By Sheryl Kraft (originally for healthywomen.org)
Stress and food have a complicated relationship. Stress can cause you to grab for food – and it’s likely you’ll grab for the wrong things and overeat them as well. Stress, for many, spikes appetite, making it turn into an insatiable and desperate monster.
According to the American Psychological Association, almost 40 percent of Americans report eating too much or eating the wrong foods as a way of dealing with their anxiety. And those foods they turn to – comfort foods – are usually unhealthy ones, like cake, cookies, ice cream, chips and mac and cheese. They’re foods rich in fat and sugar, which send pleasure signals to the brain. How? By boosting levels of the hormone serotonin, which has a calming effect.
But there are foods that can help with stress.
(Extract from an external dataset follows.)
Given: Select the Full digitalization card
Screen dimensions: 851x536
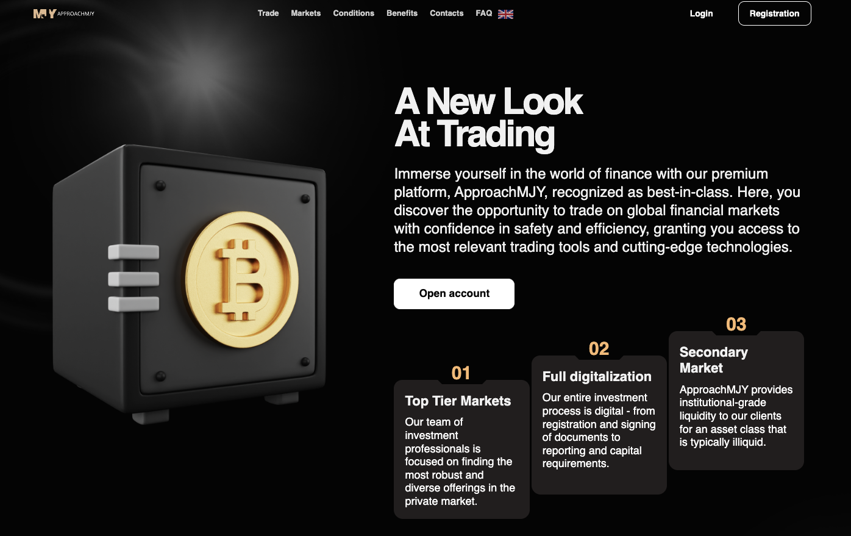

Yes, you can nurture yourself with good, healthy foods that will comfort you and soothe your stress.
A word about carbohydrates: Many people crave carbs when they’re stressed. Some experts think that the craving is related to the decrease in serotonin, that feel-good hormone. So, if you love carbs, then be smart and choose “smart carbs,” like nourishing whole grains, beans, fruits and vegetables, which contain healthy things like fibre, phytochemicals, vitamins and minerals.
Let’s get more specific and varied for the sake of stress relief:
1. Green leafy veggies
Think spinach, kale, collard greens, Swiss chard, broccoli rabe, mustard greens: they’re rich in folate, which helps your body manufacture neurotransmitters (like serotonin and dopamine) that help regulate mood. Create kaleslaw out of chopped kale or incorporate some spinach into these delicious herbed spinach quiche portabella caps.
2. Turkey
The key ingredient here is L-tryptophan, which is an amino acid your body needs to convert into serotonin, which plays a role in mood. In fact, L-tryptophan is found in most foods that contain protein – with the exception of gelatine – but turkey contains a significant amount. This turkey and cucumber sandwich on whole-grain bread gives you a filling, balanced meal.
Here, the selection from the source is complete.